- _Requirement 1_
In the forum thread, who owned most of the Yap stones, according to the page that Aaron Kashtan cites?
- _Requirement 2_
Pick up the forum thread after its last post and write a continuation.

- _Document extract_

_ _ _ _ _

Wait . . . those aren't common occurrances? Are you sure?

I am going to be quite miffed with some of the people at work if this is true.

Aaron Kashtan
02-26-2008, 09:43 PM
You're right there. The government usually uses the gas chamber or lethal injection. I imagine money would make a pretty poor instrument of death.

Well, it depends on what sort of currency. On the island of Yap, they used to use these as money:

http://www.visit-fsm.org/yap/gallery/64.jpg

These objects would probably be very effective tools for execution. And according to tihs page (http://economistsview.typepad.com/economistsview/2005/09/yapping_about_m.html), most of these stones were owned by powerful chiefs, so they even qualify as "government money"!

Paul McEnery
02-26-2008, 09:44 PM
Oh my God.

Paul I would never have thought it of you.

You think that children are nice! :eek:

What about the mean little bastards who already knew that biting someone would hurt?

Nope.

I've seen shitty permissive parents, and shitty punitive parents, and it's no great surprise to me how their kids turn out.

Raising a kid -- at least, a little kid, cause that's all I know about -- is easy. All you have to do is let the kid lead. They know what they need. They're basically empathic beings. Sometimes they need a nudge to remind them that other kids are people too, and yes, you have to give the ball back. Piece of cake.

Either that, or I actually am the Buddha. Wouldn't that be a kick in the arse!

howyadoin
02-26-2008, 09:45 PM
Sometimes they need a nudge to remind them that other kids are people too...Define "nudge".

Paul McEnery
02-26-2008, 09:47 PM
Joe Quesada retconning Spider-Man's marriage.

No, even Jimmy Carter couldn't solve that one.

Paul McEnery
02-26-2008, 09:48 PM
And when I drop the soap in the shower, I can pick it up without fear of anal rape.

I hate to break it to you...

Mike Pothier
02-26-2008, 09:58 PM
Remind me.

Gold star points for demonstrating any relevance or truthfulness whatsoever.

Are we interested in an actual discussion or just pontificating?

StoneGold
02-26-2008, 10:01 PM
Are we interested in an actual discussion or just pontificating?

I think we're trying to ruin the thread so Cronin closes it. But that's probably not really a bad thing.

_ _ _ _ _

- _Provided records_
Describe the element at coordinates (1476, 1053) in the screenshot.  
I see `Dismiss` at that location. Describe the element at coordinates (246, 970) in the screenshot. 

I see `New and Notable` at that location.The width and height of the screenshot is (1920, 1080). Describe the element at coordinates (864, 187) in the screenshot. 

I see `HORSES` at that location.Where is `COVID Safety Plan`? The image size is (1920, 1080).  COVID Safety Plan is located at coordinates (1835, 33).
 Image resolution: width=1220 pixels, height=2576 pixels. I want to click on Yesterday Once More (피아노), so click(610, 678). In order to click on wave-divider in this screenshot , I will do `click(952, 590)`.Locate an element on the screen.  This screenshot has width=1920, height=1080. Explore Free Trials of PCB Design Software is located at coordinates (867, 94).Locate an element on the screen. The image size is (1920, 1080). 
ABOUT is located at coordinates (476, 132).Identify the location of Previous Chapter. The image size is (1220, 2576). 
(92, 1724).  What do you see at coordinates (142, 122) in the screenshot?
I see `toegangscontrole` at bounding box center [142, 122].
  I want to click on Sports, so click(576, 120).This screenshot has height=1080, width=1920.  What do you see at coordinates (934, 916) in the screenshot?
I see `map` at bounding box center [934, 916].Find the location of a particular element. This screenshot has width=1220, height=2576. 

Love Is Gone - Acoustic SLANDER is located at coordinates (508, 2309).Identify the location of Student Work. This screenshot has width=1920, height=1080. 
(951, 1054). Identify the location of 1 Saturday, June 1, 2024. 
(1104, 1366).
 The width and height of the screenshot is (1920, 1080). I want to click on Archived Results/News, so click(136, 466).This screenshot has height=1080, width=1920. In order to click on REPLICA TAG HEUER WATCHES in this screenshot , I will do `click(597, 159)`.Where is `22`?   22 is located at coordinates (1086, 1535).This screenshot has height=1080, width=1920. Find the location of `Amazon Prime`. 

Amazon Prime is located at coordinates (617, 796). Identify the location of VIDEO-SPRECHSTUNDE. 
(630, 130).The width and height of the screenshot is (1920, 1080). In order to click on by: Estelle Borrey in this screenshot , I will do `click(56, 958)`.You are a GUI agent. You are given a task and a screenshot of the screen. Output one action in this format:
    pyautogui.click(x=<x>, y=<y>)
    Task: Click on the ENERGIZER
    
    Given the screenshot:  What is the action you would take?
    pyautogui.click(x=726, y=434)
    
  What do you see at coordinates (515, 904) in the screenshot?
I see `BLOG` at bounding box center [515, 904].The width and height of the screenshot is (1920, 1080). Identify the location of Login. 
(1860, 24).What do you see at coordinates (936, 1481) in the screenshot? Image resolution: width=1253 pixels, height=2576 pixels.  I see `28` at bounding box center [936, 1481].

_ _ _ _ _

- _Response 1_
Powerful chiefs.

- _Response 2_
berk
02-26-2008, 10:02 PM
... but the prisoners should have it much worse then they do.Just curious - what exactly do you think should be done with them?

Pól Rua
02-26-2008, 10:09 PM
Either that, or I actually am the Buddha. Wouldn't that be a kick in the arse!
Just hope I never see you on the road, buddy.
I'ma go Frankenstein on yer arse!


I think we're trying to ruin the thread so Cronin closes it. But that's probably not really a bad thing.
I know I am.


Just curious - what exactly do you think should be done with them?
[Patrick Stewart]Oooh, weird stuff! Butt stuff![/Patrick Stewart]
Basically, he's feeling disempowered and impotent, and he's looking to make his dick feel bigger by indulging himself in his little torture fantasies.

BAZOOKA!

Gilda Dent
02-26-2008, 10:12 PM
Are we interested in an actual discussion or just pontificating?

I'm going to get controversial here:

Frank Miller's comic adaptation of Robocop was as good as the original movie.

Mike Pothier
02-26-2008, 10:14 PM
How dare you! /Frank Costanza

StoneGold
02-26-2008, 10:15 PM
I'm going to get controversial here:

Frank Miller's comic adaptation of Robocop was as good as the original movie.

Mostly because Miller never did one. Are you talking about the Robocop 2 comic based on his original script they did a year or two ago? Because that and Robocop vs. Terminator were the only two FM comic Robocop projects. Except he didn't actually do the Robocop 2 comic, I think that was Steven Grant.

rick
02-26-2008, 10:17 PM
Nope.

I've seen shitty permissive parents, and shitty punitive parents, and it's no great surprise to me how their kids turn out.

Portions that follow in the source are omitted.